Hi, PAMom45.
I'm a betrayed spouse (BS) and I'm a little different from most here. I'm plenty angry with my wayward husband (WH) for choosing to step over that line, and I cannot see anything that I could have done differently that would have prevented him from doing so in that moment.
I, however, find that I come from a different place than most here on SI in terms of my perception of infidelity in a marriage.
The BS doesn't "cause" the WS (wayward spouse) to cheat. The WS chooses to cheat as a poor coping mechanism, due to lack of maturity and/or decent boundaries, or simply out of selfishness. Those, IMHO, are the basic reasons. Others may disagree or have different opinions about the mechanisms/personality traits/character traits that allow this thing to happen.
I do, however, view infidelity as a "weather report" of sorts on the state of the marriage. Others will argue vehemently against this idea. Perfectly happy people in perfectly happy marriages to spouses who are perfect in every way still choose to cheat!
Got it. True enough. IMHO, it's still, even in the most perfect situation, a "weather report" on the marriage. In that specifically perfect case, it's pointing to the fact that one spouse is more married, more committed than the other. That may have nothing whatsoever to do with the perfectness or desirability of the betrayed spouse, but it's definitely still a "weather report," a "situation check" on the marriage. It *is* a factor. At some point it makes itself known, and will need to be dealt with.
Infidelity disrupts the power balance in the marriage- whether that power balance was healthy in the first place or not. I think this is what you are seeing with your husband. He wants desperately to restore the power balance to its status quo, whether the status quo was healthy or not.
Honey, I don't care if you swam out to the troop ships- threatening to hit you in the face, threatening you with any sort of violence is unacceptable.
If the two of you are going to stay in this marriage, both of you need to find a way to accept that you did a grievous injury to the marriage, and that you will both need to find a healthy way to cope with, to live with that injury being part of your history. I'm not saying that either of you must condone it- but it can't be "un-happened." Both of you can either find a way to live with it in a healthy, mutually respectful way, or one or both of you cannot.

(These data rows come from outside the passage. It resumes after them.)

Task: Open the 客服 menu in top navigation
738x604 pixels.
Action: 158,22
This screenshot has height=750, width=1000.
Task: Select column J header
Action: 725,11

This infidelity can be a deal breaker for one or both of you, but it is not carte blanche for disrespectful and/or violent behavior out of either of you.

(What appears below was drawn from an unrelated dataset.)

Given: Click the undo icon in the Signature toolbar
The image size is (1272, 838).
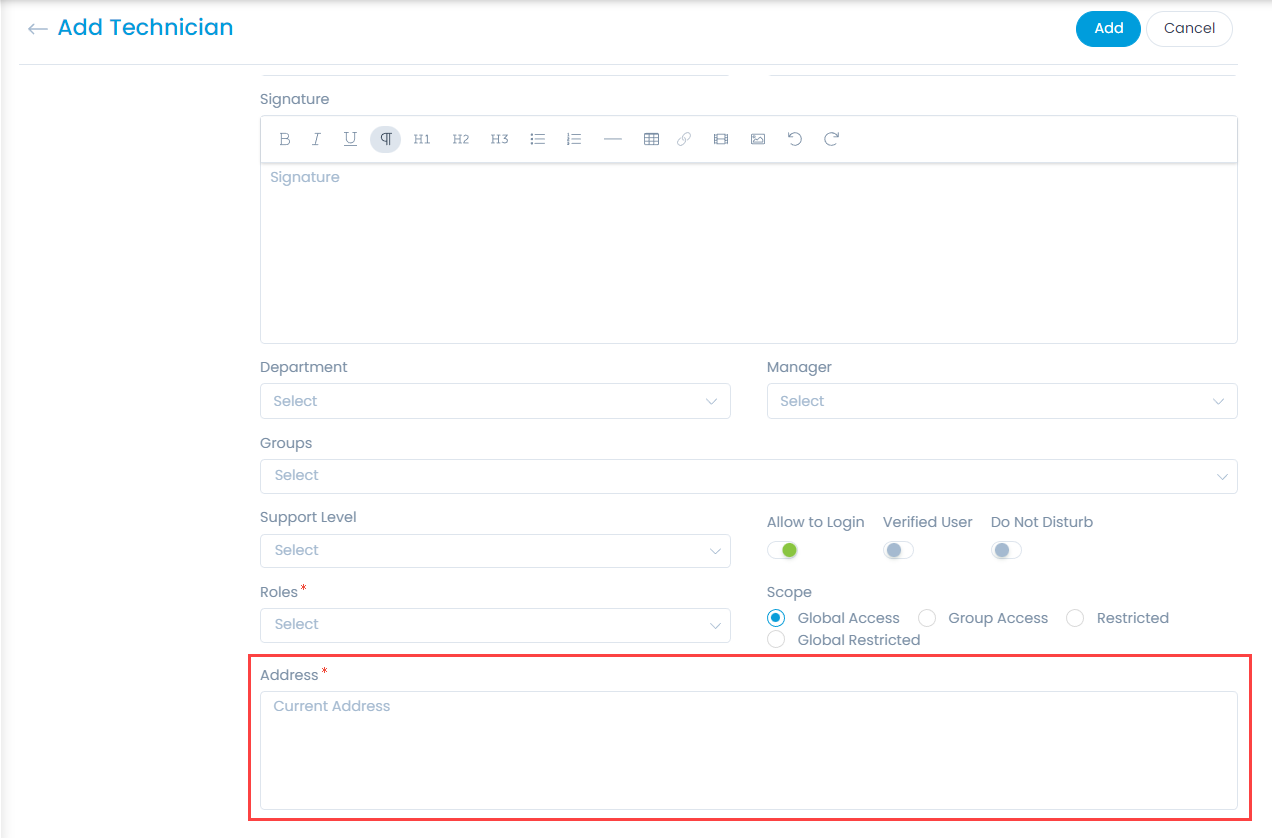Looking at the screenshot, I should (794, 139).
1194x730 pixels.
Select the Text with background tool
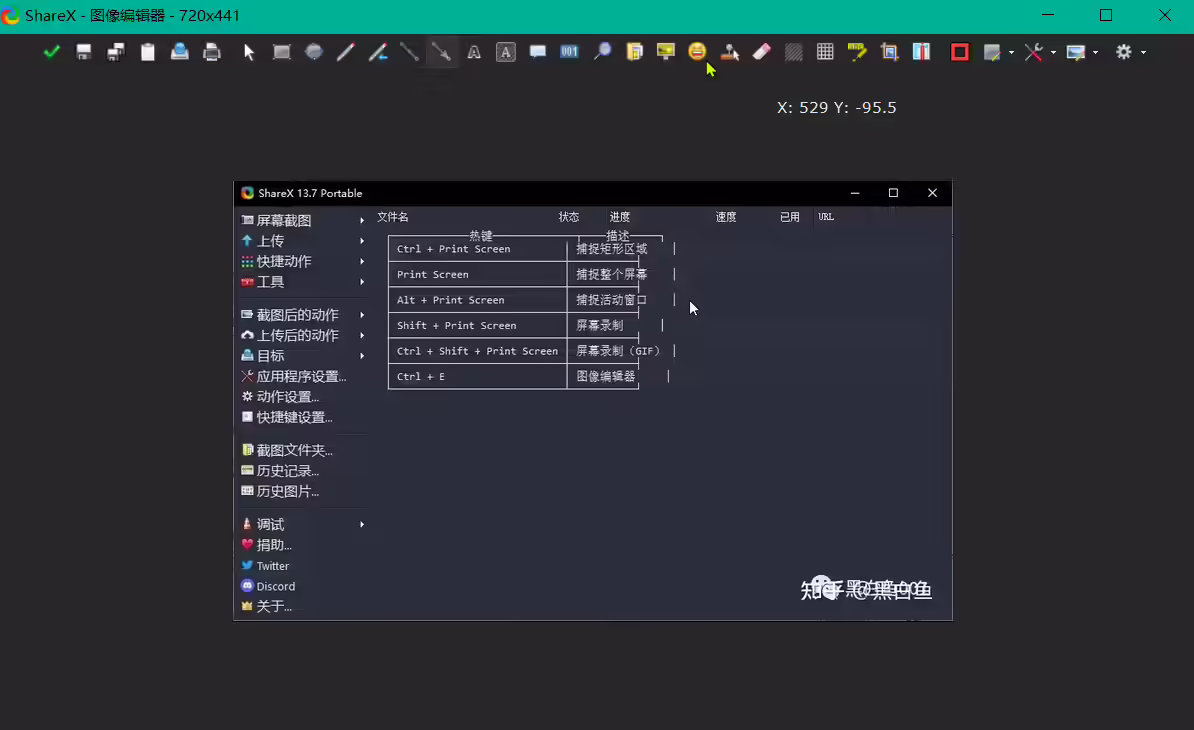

Either of you are free to leave this marriage at any time due to disrespectful behavior. No one has to stick around for abuse, not the BS, and not the WS either.
If my husband *ever* so much as *verbalized* the desire to "punch me in the face" he'd be trying to stare down a sheriff with a restraining order in the very next breath. Let him try to explain to the sheriff why "punching me in the face" is an acceptable response to *anything*.

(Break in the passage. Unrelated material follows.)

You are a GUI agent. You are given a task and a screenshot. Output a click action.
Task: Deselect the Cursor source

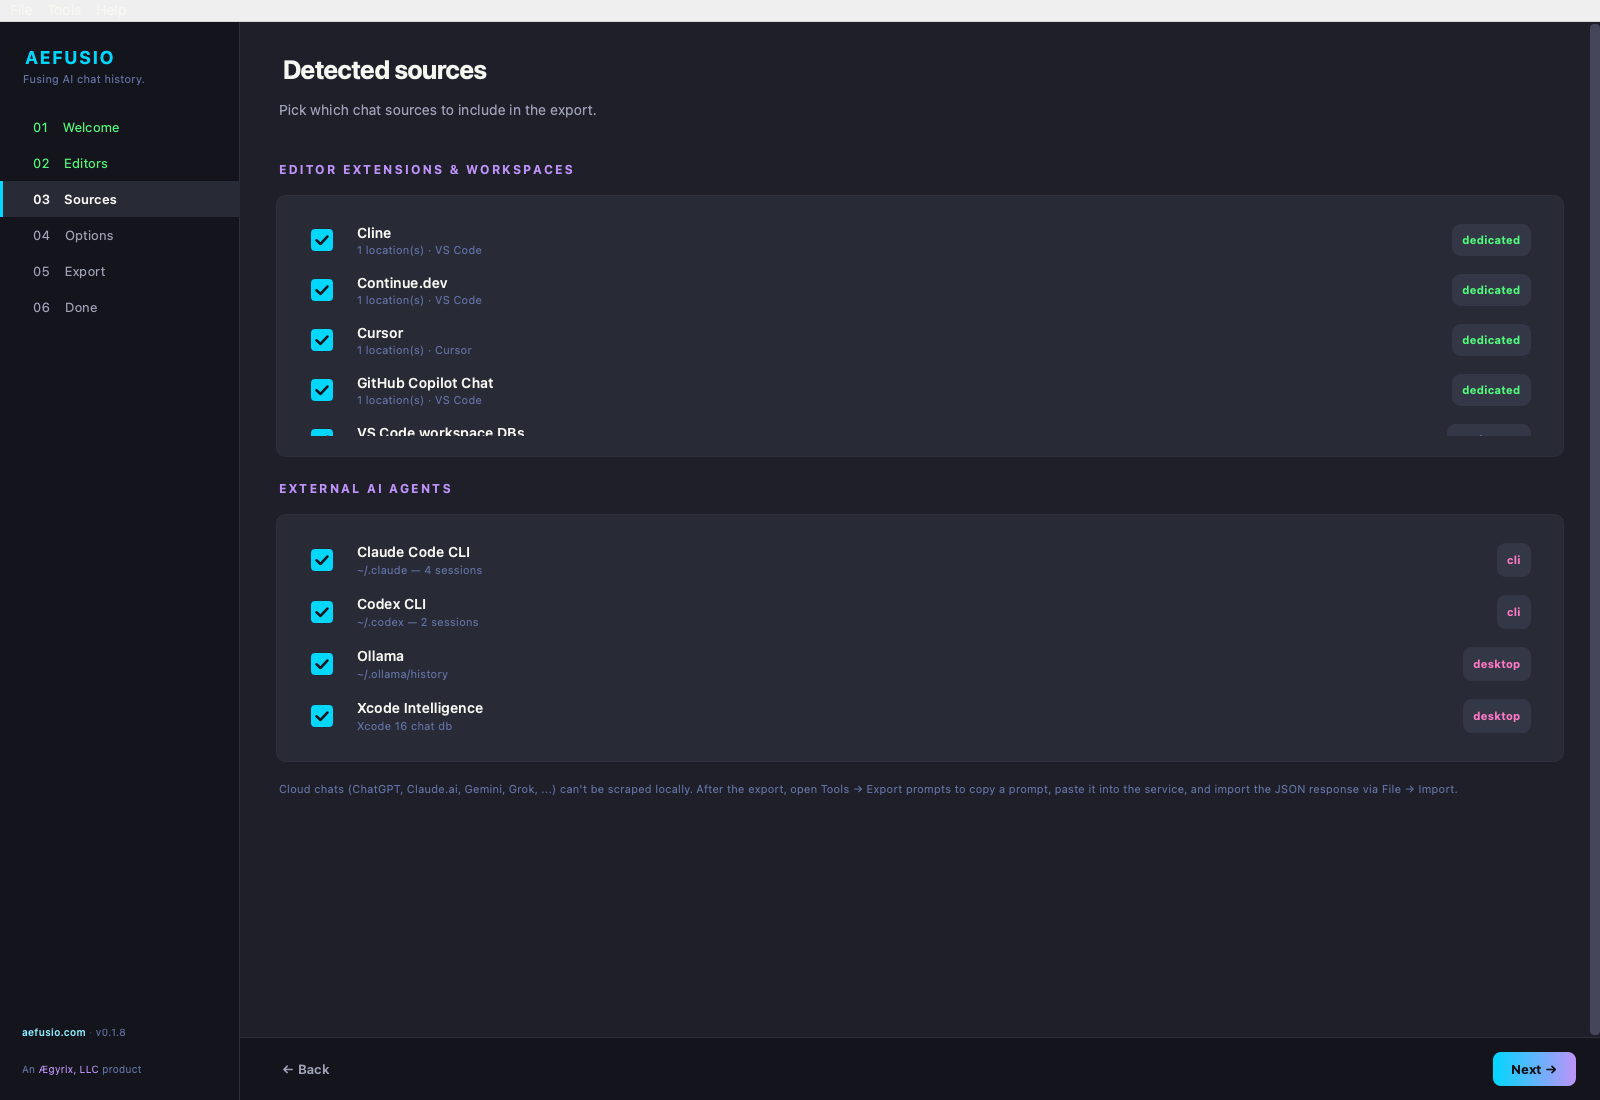(x=322, y=340)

Shame on you SI people who blew right past this into the typical SI stance of "CHEATER IS ALWAYS TO BLAME, PERIOD!" WAKE UP, PEOPLE. SERIOUSLY.
PaMom45, you stop screwing around. Be accountable, tell the truth. Treat your husband and your marriage vows with respect. Being unhappy in your marriage is not an excuse for screwing around. Your unhappiness is, however, a real and valid issue that needs to be addressed. Take the screwing around out of it- no, really, it shouldn't be there at all- but the imbalance of power in the marriage and your unhappiness are real issues that do need to be addressed.
If your husband threatened you with physical violence in a remote place over this- there are obviously issues in your marriage.
Your husband has a right to feel angry and violated. He has a right to express his feelings of anger, hurt, betrayal and violation, with maturity and with mutual respect.
He does NOT get to treat YOU with disrespect. He does NOT get to disparage you, or call you names, or threaten you, or threaten to beat you, or drive you down some remote isolated road and threaten to "punch you in the face." NO.
Mutual respect needs to be restored in your marriage. Mutual affection and feelings of support, trust and nurturance need to be restored in your marriage. You don't get there with "retribution disrespect" and you certainly don't get there with threats of violence.
GAH. Sometimes this "IT'S ALL THE CHEATER'S FAULT!" and "THE CHEATER GETS WHAT HE/SHE DESERVES!" bullshit on SI just goes way too damned far.
As always, I'll be over here hiding behind the fire extinguishers, fabricating my asbestos suit.